ゴーン・ガール。

悪い女の物語である。
コワーイ女の話である。
ファム・ファタールの一典型である。
ポスターの色調も沈んでいる。

結婚5周年の記念日、妻のエイミーの姿が忽然と消える。
リビングには争った跡があり、キッチンには大量の血痕が発見される。
警察は他殺と失踪の両方の可能性を探っていくが、次第にアリバイがおかしな夫・ニックへ疑いの目を向けていく。ニック、ニューヨークでの仕事を失い、故郷のミズーリへ帰ってきている。かてて加えてニック、浮気もしている。あやしい。
メディアはミズーリの田舎町の怪事件を報道する。どんどんと、暴走状態で。
原作は、アメリカで600万部を売った大ベストセラー。その原作者・ギリアン・フリンが脚本も書いている。引きこまれる。

”2012年7月5日 木曜日 ミッシング”。エイミーに何が起きたのか。

監督は、デヴィッド・フィンチャー。
昨日のチャン・イーモウの作品も夫婦の物語。今日のデヴィッド・フィンチャーの作品も夫婦の物語。しかし、ふたつの作品はまったくその色合いを異にする。
チャン・イーモウが文革に狂わされた哀しい夫婦を描いたのに対し、フィンチャーは現代アメリカの恐ろしい夫婦の心理劇を紡ぎだした。
さて、上の写真をよく見ていただきたい。
デヴィッド・フィンチャー、そして主演の2人、ベン・アフレックとロザムンド・パイクの文字の下を。
薄っすらと二つの目が写っている。
悪い女、コワーイ女である妻・エイミーの目である。
エイミー、殺されてなんかいないんだ。リビングの争そった跡もキッチンの大量の血痕も、その他まだまだ多くの事柄もすべて自作自演。それどころかエイミー、逃走の過程で殺人も犯している。
そのことが、”大どんでん返し”ということでなく分かるんだ。自然に。監督、デヴィッド・フィンチャーの技のさえ、と言えよう。

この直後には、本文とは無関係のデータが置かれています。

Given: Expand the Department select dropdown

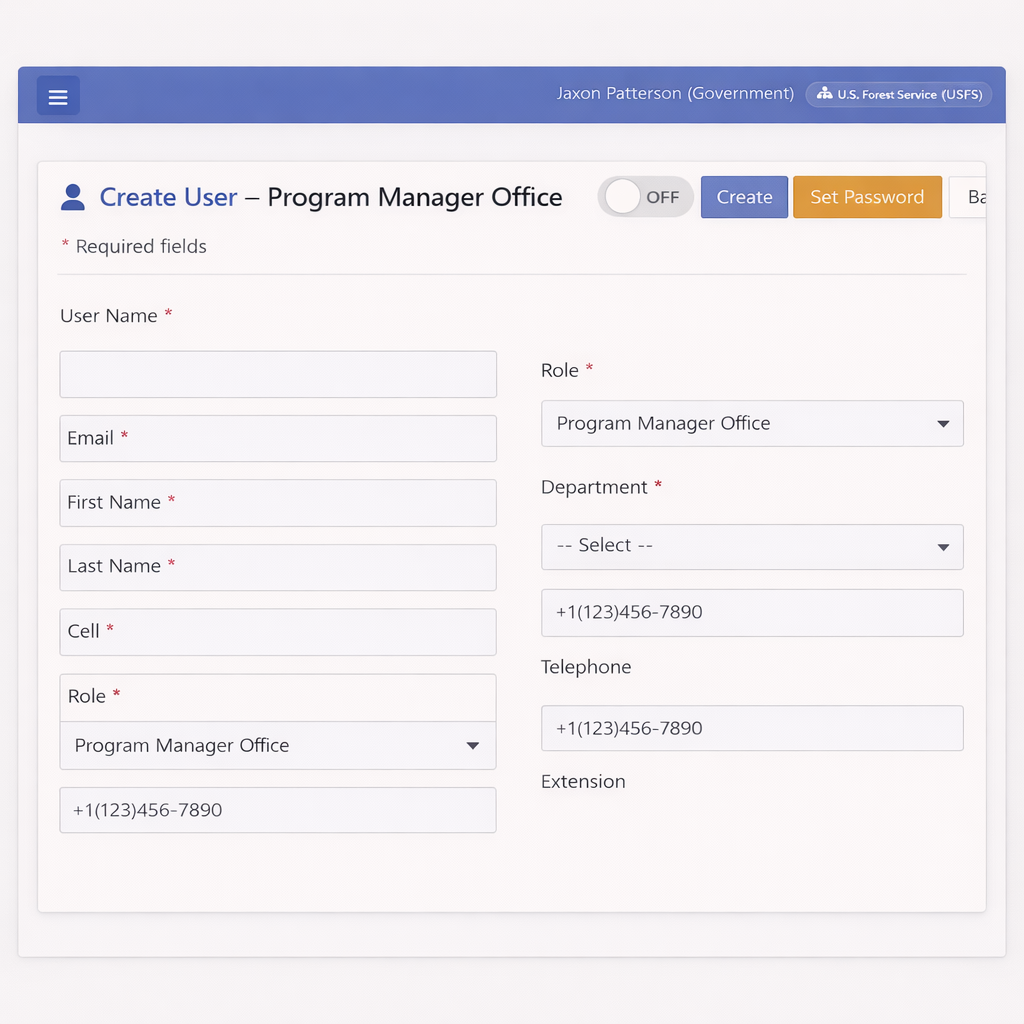Looking at the screenshot, I should coord(752,547).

脛に傷を持つ身であるには違いないが、夫のニック、優しいヤツなんだ。それでいいのかね、と思うくらいに。
どういうことって、その優しさ、私の理解を超えている故書きづらい。


今日、この後すぐの女子W杯のなでしこジャパンの選手が発表された。
ここ暫らくジャパン代表からはずれていた澤穂希も選出された。
澤穂希、36歳である。15歳でジャパンの代表に選ばれて以来20年、6度目のジャパン代表となる。男女を問わず初めて。
澤穂希、インタビューに応え「正直、ちょっと泣きそうでした」、と話している。
忘れてはいけない。4年前、3.11の後の日本を勇気づけた最大の功労者は澤穂希であった。
澤穂希がジャパン代表に選ばれたこと、とても嬉しい。